BEGIN Text block

Faith should inspire us and democracy should guide us

Mike Huckabee, the conservative former Arkansas governor, this weekend said that he is concerned about Islam’s role in Egypt’s future. … Continued

Mike Huckabee, the conservative former Arkansas governor, this weekend said that he is concerned about Islam’s role in Egypt’s future.  As On Faith panelist Reza Aslan this week noted, Huckabee has also called for Americans to “take this nation back for Christ” and, while running for president in 2008, declared that “what we need to do is to amend the Constitution so it’s in God’s standards.”

In America and in Egypt, should a majority religion inspire political life? How will Islam play a role in the struggles for democracy happening now in Egypt and other parts of the Muslim world?

Mike Huckabee has once again managed to turn the facts of a situation on its head. To be sure, Islam will play a role in Egypt’s future; after all, it is the official religion of the state and one that is proudly observed by millions of Egyptian citizens. To conflate those beliefs with a small minority of extremists is as dangerous as it is disingenuous. Those who know the history of Egypt and the path that has led to the current uprising understand that this is not about “radical Islam” taking hold in Egypt but rather a movement fed by a passion for freedom and the end of patience for tolerating a dictatorship that has lasted too long. What will come next in Egypt is still in question, but the rise of an Islamic theocracy is hardly assured.

My hope is that Muslims in Arab nations will be inspired by their faith to pursue freedom in the same way that faith inspired some of the great campaigns and revolutions of our own history. From abolition to the civil rights era, people of faith were at the forefront of our push towards freedom. Scores of people in Egypt are screaming for a commitment to liberty in government and more equity in the economy.

END Text block
BEGIN Given data

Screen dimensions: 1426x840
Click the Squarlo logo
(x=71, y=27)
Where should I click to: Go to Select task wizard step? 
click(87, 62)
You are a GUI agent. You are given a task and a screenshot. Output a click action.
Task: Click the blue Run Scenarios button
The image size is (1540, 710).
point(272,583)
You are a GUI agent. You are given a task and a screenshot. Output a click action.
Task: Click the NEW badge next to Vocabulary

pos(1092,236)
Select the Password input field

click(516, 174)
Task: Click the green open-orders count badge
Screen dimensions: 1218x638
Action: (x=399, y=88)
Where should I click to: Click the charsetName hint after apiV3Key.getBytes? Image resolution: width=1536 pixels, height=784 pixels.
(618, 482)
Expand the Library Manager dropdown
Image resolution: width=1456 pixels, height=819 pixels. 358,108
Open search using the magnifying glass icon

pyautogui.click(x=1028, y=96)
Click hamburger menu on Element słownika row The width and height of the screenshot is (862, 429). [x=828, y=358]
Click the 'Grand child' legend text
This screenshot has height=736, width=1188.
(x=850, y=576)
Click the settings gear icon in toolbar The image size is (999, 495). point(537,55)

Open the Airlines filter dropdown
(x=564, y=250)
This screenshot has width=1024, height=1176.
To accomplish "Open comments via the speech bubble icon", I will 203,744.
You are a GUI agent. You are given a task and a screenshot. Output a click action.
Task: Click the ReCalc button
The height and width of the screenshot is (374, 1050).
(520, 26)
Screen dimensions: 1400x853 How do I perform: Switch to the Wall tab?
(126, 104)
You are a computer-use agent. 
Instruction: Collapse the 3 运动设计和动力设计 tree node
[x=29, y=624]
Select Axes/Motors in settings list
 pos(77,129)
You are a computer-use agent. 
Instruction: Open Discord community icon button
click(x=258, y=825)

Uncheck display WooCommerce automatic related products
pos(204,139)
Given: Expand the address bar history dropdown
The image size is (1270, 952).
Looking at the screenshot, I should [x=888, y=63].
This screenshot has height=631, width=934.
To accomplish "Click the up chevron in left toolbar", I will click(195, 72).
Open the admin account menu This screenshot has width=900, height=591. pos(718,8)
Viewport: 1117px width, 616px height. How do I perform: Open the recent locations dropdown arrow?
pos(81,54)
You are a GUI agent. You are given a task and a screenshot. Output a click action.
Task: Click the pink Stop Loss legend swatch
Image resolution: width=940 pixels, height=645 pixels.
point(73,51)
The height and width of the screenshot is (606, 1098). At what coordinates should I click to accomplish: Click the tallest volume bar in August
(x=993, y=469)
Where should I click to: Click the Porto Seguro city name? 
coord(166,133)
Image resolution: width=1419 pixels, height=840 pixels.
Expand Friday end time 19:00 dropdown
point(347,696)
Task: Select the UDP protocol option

END Given data

### Required tasks
**A)** List every phrase that appears inside quotation marks in the essay on faith and democracy.
**B)** From the essay on faith and democracy, extract the part that opens with the words containing "Faith should inspire" and closes with "the Muslim world?".

### Problem solutions
**A)**
- take this nation back for Christ
- what we need to do is to amend the Constitution so it’s in God’s standards.
- radical Islam

**B)**
Faith should inspire us and democracy should guide us

Mike Huckabee, the conservative former Arkansas governor, this weekend said that he is concerned about Islam’s role in Egypt’s future. … Continued

Mike Huckabee, the conservative former Arkansas governor, this weekend said that he is concerned about Islam’s role in Egypt’s future.  As On Faith panelist Reza Aslan this week noted, Huckabee has also called for Americans to “take this nation back for Christ” and, while running for president in 2008, declared that “what we need to do is to amend the Constitution so it’s in God’s standards.”

In America and in Egypt, should a majority religion inspire political life? How will Islam play a role in the struggles for democracy happening now in Egypt and other parts of the Muslim world?